Tanto el relativismo moral
como el fanatismo son dos tipos de pensamiento que nada tienen
de positivos y constructivos en una sociedad sana, aunque son
inevitables, pues como en toda comunidad plural, existe siempre el
riesgo de este tipo de extremismos que perjudican e intoxican el
desarrollo de ideas que no sean polarizadas. La tragedia del
relativismo moral, el cual a
priori nos podría parecer bastante
tolerante, es que asume como verdaderos los extremos de una misma
expresión, cuando a última instancia, conocemos perfectamente que
la realidad depende de la mayor cantidad de puntos de vista, que sólo
se acerca a la misma cuando todas so contrastadas bajo el ojo crítico
para generar una idea basada en las distintas perspectivas, pero que
reconoce a ciencia cierta, que esta sigue siendo una aproximación un
poco más sutil sobre la realidad existente, la cual no podrá jamás
ser abarcada en su totalidad al ser infinita. Entendemos por tanto
que la verdad es infinita pero única, y no puede ser jamás
diferente para cada uno. Únicamente se trata de una visión
individual. En el contexto social, que es lo que nos interesa, la
verdad debe ser una aproximación consensuada de las partes pero que
admite la mejor garantía para ambas. Nunca podrán existir y
cohabitar dos verdades que sean antagónicas, porque desarrollarían
el inevitable conflicto y por tanto el desorden.
En cuanto al fanatismo, se
podría adelantar precipitadamente que se trata de una actitud de
firmeza en las convicciones, aunque en realidad se trataría de todo
lo contrario. Toda actitud fanática denota en sí mismo una
debilidad en sus argumentos, por lo que el miedo a tener que
reconocer su error nos impide asimilar cualquier otro punto de vista,
haciendo por tanto apología de su propio discurso, haciendo hincapié
en la total aniquilación de cualquier tipo de pensamiento que sea
disidente.

TAREA PLANTEADA A: En el texto sobre el relativismo moral y el fanatismo, ¿qué denota en sí misma toda actitud fanática?
TAREA PLANTEADA B: Escribe lo que sigue al texto sobre el relativismo moral y el fanatismo, empezando justo después de su última frase.

SECCIÓN DE DATOS:
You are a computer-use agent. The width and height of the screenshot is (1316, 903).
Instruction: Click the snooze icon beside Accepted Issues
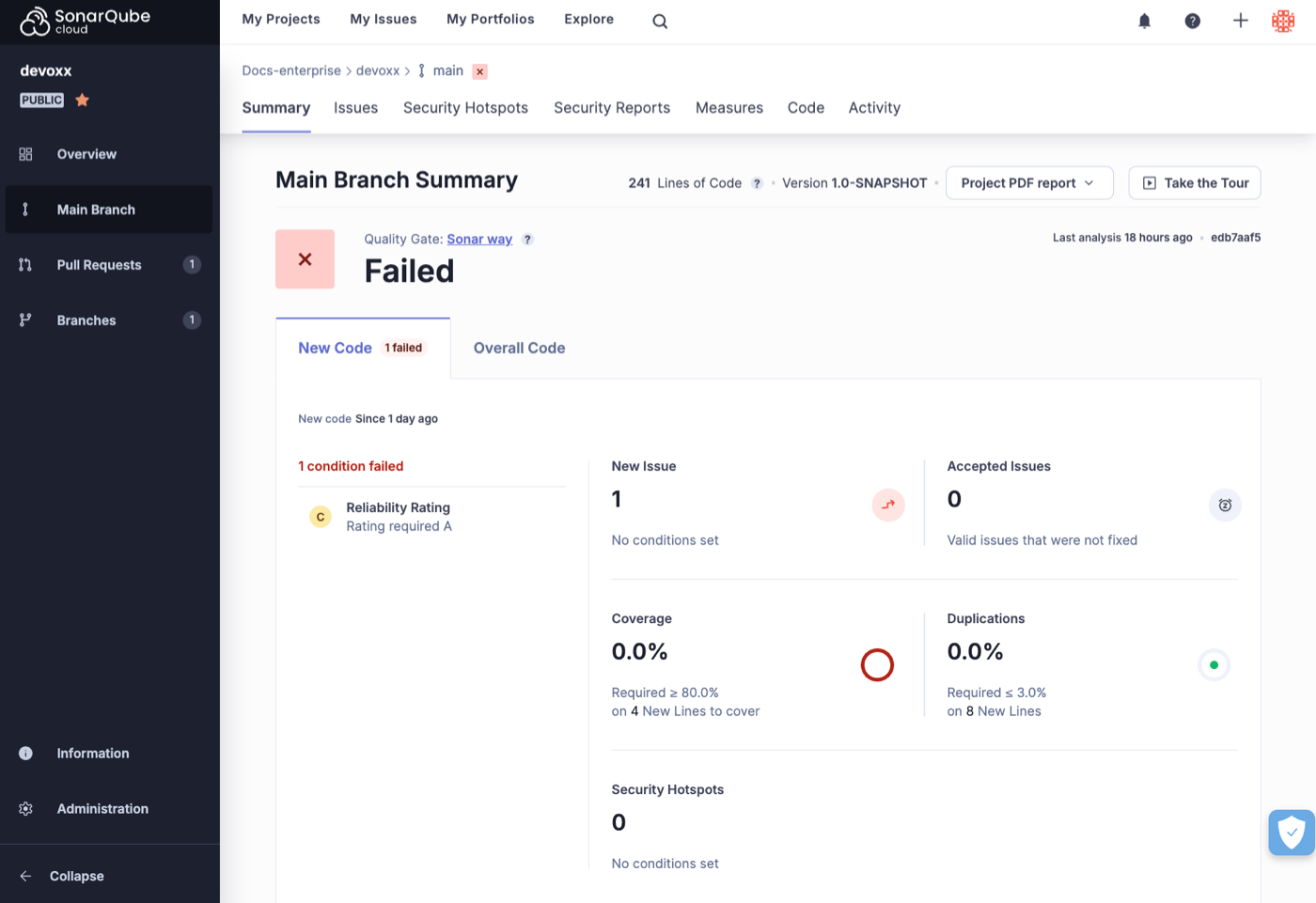click(1225, 505)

RESPUESTA ESCRITA A: Denota una debilidad en sus argumentos.

RESPUESTA ESCRITA B:
Se puede acusar por tanto a la
sociedad de exceso de énfasis a la hora de proclamar o defender una
idea, o de hundirse en la simpleza y la trivialidad, haciendo de la
vida un continuo espectáculo destinado a entretenernos en nuestro
constante aburrimiento. Tanto el énfasis como la pereza distorsionan
la realidad, convirtiendo lo superfluo y anodino en una auténtica
necesidad, lo cual nos deja un vacío constante que jamás
conseguimos llenar. De ahí que entremos en una carrera constante de
énfasis, saciedad, letargo, desidia y vuelta a empezar. Es esta una
cadena que se ha erróneamente confundido con el consumismo, pero que
poco tiene que ver con los objetos, donde virtualmente se enfoca el
problema, cuando en realidad el contratiempo se produce en el sujeto.
Es de este modo como se
boicotean todas las posibilidades, que aun siendo limitadas, aportan
un sentido auténtico al ser humano, acortando la contingencia de
unos actos que nos definen como individuo, impidiendo que se
desarrolle un proceso ontológico que nos permita discernir por
nosotros mismos, aplicar los conocimientos adquiridos y ser capaces
de transmitirlos correctamente. Pues si algo aspira la libertad, es a
ser , no solamente a existir.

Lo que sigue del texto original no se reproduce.